[Required task A] Name every type of coverage that the insurance coverage clause below places in parentheses as included in the Comprehensive or Commercial General Liability Insurance.
[Required task B] Please repeat word for word the insurance coverage clause below, everything from "24.1. Each party" down to "personal injury liability)".

[Given passage]

━━━━━━━━━━━━━━━━━━━━

24.  Insurance Coverage.
     ------------------

     24.1. Each party will maintain Comprehensive or Commercial General
           Liability Insurance (including but not limited to premises and
           operations, products and completed operations, broad form contractual
           liability, broad form property damage and personal injury liability)
           with a minimum limit of $[*] combined single limit per occurrence for
           claims of bodily injury, including death, and property damage that
           may arise from use of the Integrated StatView Product or acts or
           omissions of such party under this Agreement. Each policy obtained by
           such party will name the other party, its officers, directors and
           employees as additional insureds. Such insurance will apply as
           primary insurance and no other insurance will be called upon to
           contribute to a loss covered thereunder. In addition, such policies
           will permit such party to waive, on its own behalf and on behalf of
           its insurers, any rights of subrogation against the other party. Such
           insurance policies will be written with appropriately licensed and
           financially responsible insurers, and will provide for a minimum of
           30 days written notice to Agilent of any cancellation or reduction in
           coverage.

     24.2. If any policies have "claims made" coverage, each party will maintain
           such coverage with the other party named as an additional insured for
           a minimum of three years after termination of this Agreement. Any
           such coverage must have a retroactive date no later than the date
           upon which work commenced under this Agreement.

━━━━━━━━━━━━━━━━━━━━

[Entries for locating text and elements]
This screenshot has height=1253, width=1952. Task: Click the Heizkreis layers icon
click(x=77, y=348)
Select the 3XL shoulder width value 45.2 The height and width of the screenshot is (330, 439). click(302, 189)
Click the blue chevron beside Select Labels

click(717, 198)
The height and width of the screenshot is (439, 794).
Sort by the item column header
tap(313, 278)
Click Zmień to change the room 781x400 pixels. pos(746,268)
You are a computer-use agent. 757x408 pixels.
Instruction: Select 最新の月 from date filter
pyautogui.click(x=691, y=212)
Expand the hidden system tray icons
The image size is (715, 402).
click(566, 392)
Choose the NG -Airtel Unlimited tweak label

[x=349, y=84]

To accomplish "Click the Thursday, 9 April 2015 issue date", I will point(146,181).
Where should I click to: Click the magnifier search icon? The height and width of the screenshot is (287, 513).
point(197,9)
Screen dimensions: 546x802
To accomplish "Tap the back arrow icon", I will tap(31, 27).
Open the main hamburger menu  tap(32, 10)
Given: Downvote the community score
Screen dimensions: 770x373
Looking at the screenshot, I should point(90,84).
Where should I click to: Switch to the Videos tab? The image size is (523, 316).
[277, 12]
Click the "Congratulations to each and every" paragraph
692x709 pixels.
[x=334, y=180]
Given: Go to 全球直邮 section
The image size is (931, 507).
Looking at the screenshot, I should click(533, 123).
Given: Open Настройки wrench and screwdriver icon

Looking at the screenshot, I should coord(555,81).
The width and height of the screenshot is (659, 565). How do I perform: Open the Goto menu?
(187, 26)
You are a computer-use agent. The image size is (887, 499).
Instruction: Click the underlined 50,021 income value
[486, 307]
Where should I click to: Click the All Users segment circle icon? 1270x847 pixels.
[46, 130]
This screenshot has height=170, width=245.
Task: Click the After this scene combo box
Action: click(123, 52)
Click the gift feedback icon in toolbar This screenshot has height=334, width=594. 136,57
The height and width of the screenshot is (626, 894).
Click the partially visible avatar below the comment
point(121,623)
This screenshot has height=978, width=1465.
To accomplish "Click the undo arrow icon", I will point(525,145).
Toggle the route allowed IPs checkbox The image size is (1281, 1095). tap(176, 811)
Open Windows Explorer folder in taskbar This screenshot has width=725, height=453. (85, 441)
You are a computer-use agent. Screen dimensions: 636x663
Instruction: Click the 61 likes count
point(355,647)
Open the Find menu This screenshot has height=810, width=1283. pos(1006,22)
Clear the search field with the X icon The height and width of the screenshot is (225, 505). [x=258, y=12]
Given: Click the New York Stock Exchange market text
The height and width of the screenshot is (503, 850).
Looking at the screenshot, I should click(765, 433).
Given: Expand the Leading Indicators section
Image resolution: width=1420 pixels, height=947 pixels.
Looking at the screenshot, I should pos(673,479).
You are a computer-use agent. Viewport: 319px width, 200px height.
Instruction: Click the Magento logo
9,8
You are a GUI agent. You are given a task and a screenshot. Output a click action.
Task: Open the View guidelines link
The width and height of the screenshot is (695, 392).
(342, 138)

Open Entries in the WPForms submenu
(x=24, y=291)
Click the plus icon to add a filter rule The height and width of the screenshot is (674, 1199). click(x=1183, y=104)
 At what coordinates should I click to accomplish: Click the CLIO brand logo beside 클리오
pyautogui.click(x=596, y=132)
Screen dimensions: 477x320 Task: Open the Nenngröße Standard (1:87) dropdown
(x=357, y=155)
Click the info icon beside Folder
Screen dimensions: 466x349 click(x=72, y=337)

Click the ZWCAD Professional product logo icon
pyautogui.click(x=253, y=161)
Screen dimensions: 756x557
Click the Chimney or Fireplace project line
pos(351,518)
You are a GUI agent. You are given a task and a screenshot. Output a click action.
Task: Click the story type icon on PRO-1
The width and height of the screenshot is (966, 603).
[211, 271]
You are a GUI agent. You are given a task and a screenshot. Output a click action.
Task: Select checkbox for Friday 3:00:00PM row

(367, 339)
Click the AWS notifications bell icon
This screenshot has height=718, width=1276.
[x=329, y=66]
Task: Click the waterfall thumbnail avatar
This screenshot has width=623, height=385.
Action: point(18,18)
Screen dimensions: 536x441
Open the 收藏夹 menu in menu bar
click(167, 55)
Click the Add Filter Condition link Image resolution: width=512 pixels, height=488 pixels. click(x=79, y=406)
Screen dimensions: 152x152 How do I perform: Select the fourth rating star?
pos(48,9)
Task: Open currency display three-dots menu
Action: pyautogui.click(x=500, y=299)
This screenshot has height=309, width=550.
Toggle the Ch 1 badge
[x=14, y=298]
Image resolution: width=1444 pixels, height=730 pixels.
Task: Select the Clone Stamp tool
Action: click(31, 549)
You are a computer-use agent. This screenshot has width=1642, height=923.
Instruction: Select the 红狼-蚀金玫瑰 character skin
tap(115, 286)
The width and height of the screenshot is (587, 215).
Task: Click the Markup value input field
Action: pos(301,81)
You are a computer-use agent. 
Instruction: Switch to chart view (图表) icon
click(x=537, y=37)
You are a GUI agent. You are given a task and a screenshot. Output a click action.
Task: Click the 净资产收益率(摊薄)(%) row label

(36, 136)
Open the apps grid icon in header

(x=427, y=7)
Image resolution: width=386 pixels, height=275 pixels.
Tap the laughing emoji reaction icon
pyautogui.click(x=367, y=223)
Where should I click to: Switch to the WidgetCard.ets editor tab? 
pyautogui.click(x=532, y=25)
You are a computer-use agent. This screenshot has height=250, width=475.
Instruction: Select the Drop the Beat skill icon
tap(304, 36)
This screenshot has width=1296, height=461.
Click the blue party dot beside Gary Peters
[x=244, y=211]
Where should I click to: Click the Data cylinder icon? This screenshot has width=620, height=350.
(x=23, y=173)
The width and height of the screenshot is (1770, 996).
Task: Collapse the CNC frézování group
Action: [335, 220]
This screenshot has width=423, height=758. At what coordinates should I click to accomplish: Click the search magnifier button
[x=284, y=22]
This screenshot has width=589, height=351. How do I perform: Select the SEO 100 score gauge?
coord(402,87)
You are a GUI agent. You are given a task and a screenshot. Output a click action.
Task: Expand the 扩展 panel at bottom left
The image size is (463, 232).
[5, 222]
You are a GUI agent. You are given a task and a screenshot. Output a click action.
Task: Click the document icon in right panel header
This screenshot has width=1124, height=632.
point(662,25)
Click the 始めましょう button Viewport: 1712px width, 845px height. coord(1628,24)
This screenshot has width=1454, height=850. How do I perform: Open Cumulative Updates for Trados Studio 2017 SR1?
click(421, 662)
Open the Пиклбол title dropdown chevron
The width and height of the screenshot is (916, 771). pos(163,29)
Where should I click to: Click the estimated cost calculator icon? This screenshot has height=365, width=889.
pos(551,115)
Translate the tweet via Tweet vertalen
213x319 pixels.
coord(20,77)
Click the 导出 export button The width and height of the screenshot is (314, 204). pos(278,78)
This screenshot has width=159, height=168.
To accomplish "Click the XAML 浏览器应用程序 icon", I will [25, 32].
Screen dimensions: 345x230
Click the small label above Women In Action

━━━━━━━━━━━━━━━━━━━━

[Task answer A]
- Premises and operations
- Products and completed operations
- Broad form contractual liability
- Broad form property damage
- Personal injury liability

[Task answer B]
24.1. Each party will maintain Comprehensive or Commercial General
           Liability Insurance (including but not limited to premises and
           operations, products and completed operations, broad form contractual
           liability, broad form property damage and personal injury liability)